While there is great promise, with examples of successful AI implementation in single centres or most commonly in retrospective datasets, substantial barriers to implementation remain. Some of these are practical, others are more philosophical.

The first step is to identify which ‘narrow AI’ to focus on. For health systems embarking on clinical AI integration, criteria must be developed to narrow the scope of products under consideration. An example of some of these criteria are given in Table 1.





Any engagement of a third-party software provider to a health system begins with a comprehensive legal review. Groups developing AI solutions must classify their algorithms as medical devices for them to become used in routine practice, and as such should obtain CE marking in Europe or FDA clearance in the U.S. Until mid-2020 the level of CE marking obtained may be defined by the developers themselves, meaning that similar algorithms may be classified as Class I, Class IIA or Class IIB depending upon how they view their own product. In most cases, AI that assess ‘pixel data’ and may influence the physician is classed under ‘Rule 10’ as Class IIA Active devices and require external certification, whereas AI that influences the patient pathway (such as smart scheduling) is classified as Class I under ‘Rule 12’ (ce-marking.org) and may be self-certified. Unfortunately, this is not always consistent, so it is down to the healthcare system itself to review the documentation and decide whether the level of certification is sufficient. Even then, product may be certified for use on specific imaging systems, and this needs to be validated prior to implementation. From 2020, the new EU Medical Device Regulations will be enforced, necessitating far greater scrutiny of ‘software as a medical device’ (SaMD). Another key element of the certification is the intended use of the software in the clinical workflow; most AI developers are certifying SaMD as a ‘decision support tool’ ie it should not be used as a stand alone system. It is also important from a deployment perspective whether a clinician is allowed to use the software at the time of reporting or must use it only after the primary report is authorised (as a ‘second read’).

Once validated as a suitably certified medical device, a Data Protection Impact Assessment (DPIA) process must be undertaken to ensure that data privacy is maintained – in Europe this being the standard of the General Data Protection Regulations (GDPR). Alongside this is a Solution Architecture Review (SAR) which can be performed in parallel and scrutinises the proposed IT architecture.

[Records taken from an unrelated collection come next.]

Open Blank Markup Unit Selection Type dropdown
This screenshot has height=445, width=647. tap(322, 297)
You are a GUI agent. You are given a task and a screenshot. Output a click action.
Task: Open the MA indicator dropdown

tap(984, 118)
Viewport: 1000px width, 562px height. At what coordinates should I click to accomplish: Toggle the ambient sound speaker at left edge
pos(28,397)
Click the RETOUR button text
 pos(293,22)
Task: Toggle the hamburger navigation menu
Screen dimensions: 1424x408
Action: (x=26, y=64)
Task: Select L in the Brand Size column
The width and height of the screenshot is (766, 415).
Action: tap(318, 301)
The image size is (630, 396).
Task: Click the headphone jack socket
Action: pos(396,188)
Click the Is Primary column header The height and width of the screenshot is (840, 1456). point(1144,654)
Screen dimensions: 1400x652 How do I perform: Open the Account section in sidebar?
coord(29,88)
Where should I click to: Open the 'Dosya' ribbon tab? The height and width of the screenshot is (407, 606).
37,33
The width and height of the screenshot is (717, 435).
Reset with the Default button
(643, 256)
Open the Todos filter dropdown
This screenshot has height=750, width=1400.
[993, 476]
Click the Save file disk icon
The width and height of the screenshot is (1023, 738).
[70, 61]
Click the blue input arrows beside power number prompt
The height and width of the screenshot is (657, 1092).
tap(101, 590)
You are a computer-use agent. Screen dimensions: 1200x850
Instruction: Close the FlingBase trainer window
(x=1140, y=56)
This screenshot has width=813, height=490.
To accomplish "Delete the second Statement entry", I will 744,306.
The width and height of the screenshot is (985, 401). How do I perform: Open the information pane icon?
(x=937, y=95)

These may take several days and require on-site visits to the provider, to ensure the data processing pathways and physical environment is secure. Local rules must also be followed regarding use and storage of patient data, with every country interpreting the GDPR slightly differently. Privacy concerns and the requirement for a coherent digital infrastructure has been called ‘the inconvenient truth’ about AI in healthcare.4 Robust processes must also be in place to ensure that de-identification of personal data (if and when permitted) must take place before transmission to third parties.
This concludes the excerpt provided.